Professor William Baah-Boateng, an economist, has advised the Government to use “transformational entrepreneurship” to address the country’s growing unemployment challenge.
He explained transformational entrepreneurship to mean the setting up of an enterprise with the main goal of progressing from micro to small business by employing about 30 people, then to a medium enterprise that employed about 100 and then to large enterprise to engage more than 500 people.
He said that form of entrepreneurship was a holistic approach of creating a system that would drive socio-economic development in a sustainable manner and was the surest way of dealing with the growing unemployment challenge facing the country.
To that end, Prof.Baah-Boateng, Head of the Economics Department, University of Ghana, asked the government to target transformational entrepreneurs in the country and give them the necessary financial and technical support for them to thrive.
“So, the government should identify people who have the business acumen, take them through training and give them something that is enough, within GH¢100,000 to GH¢500,000 and give them all the support including tax holidays,” he said.
He said, “Over the years, our entrepreneurial strategy has been to provide meagre amount to a number of young people, which does not take them anywhere. Implementation of YouStart as entrepreneurship drive risks of failing if it goes along the same lines as has been in the past.”
“For example, it is reported in the budget that Ghana Enterprise Agency provided 302,001 successful applicants with loans amounting to GHC523.11 million under the Coronavirus Alleviation Programme Business Support Scheme (CAP-BuSS). This yields an average of GHC1, 732 per applicant which cannot translate into transformational entrepreneurship and decent employment,” he noted.
On business operations, Prof.Baah-Boateng, bemoaned how the regulatory framework in the country was hostile towards businesses and referred to the hospitality industry, which he said, was saddled with too many fees and charges.
This, include one per cent of net turnover (after value added tax, VAT) and regular renewal of operating licence by local assembly, payment of property rate and signage, Environmental Protection Agency (EPA) licence, and fire service licensing.
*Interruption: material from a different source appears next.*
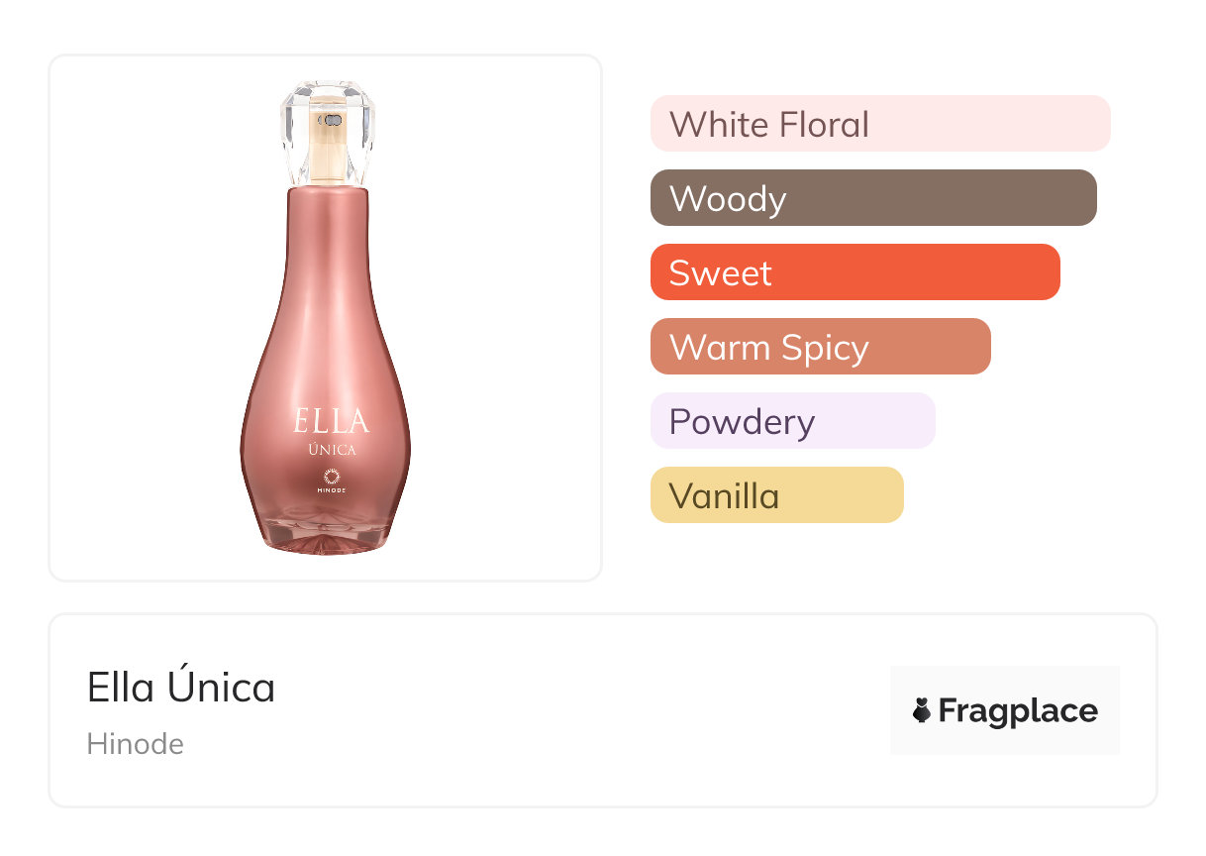
Task: Click the Sweet accord bar
Action: [854, 272]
He also cited the Ghana Revenue Authority (GRA) profit tax, cumbersome filing of returns, and unlawful harassment by regulatory officials, which were inhibiting growth of industries.
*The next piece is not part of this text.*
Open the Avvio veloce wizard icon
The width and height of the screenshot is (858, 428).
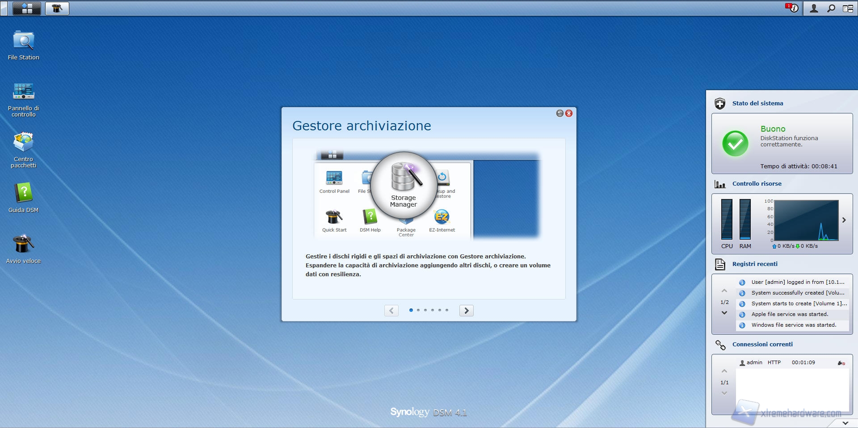coord(24,245)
Prof.Baah-Boateng, therefore, urged the government to take a careful look at the numerous taxes imposed on businesses by different regulatory bodies, especially District Assemblies and GRA.
He said it was also important for the government to consolidate the country’s macroeconomic stability, “so that the exchange will not depreciate so rapidly, inflation will be at a moderate level that will bring down the lending rate.”
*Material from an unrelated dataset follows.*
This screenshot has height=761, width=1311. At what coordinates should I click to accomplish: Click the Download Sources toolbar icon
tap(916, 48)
The seventh round of the Living Standards Survey (2019) has pegged the country’s unemployment rate for the population aged 15-35 years at 12.6 per cent, a situation that the World Bank had said remained a major setback to economic growth.
The government has stated its commitment to addressing the country’s unemployment challenge through interventions such as the GHC100 billion Ghana COVID-19 Alleviation and Revitalisation of Enterprise Support (Ghana CARES) programme and the GHC10 billion YouStart entrepreneurship drive.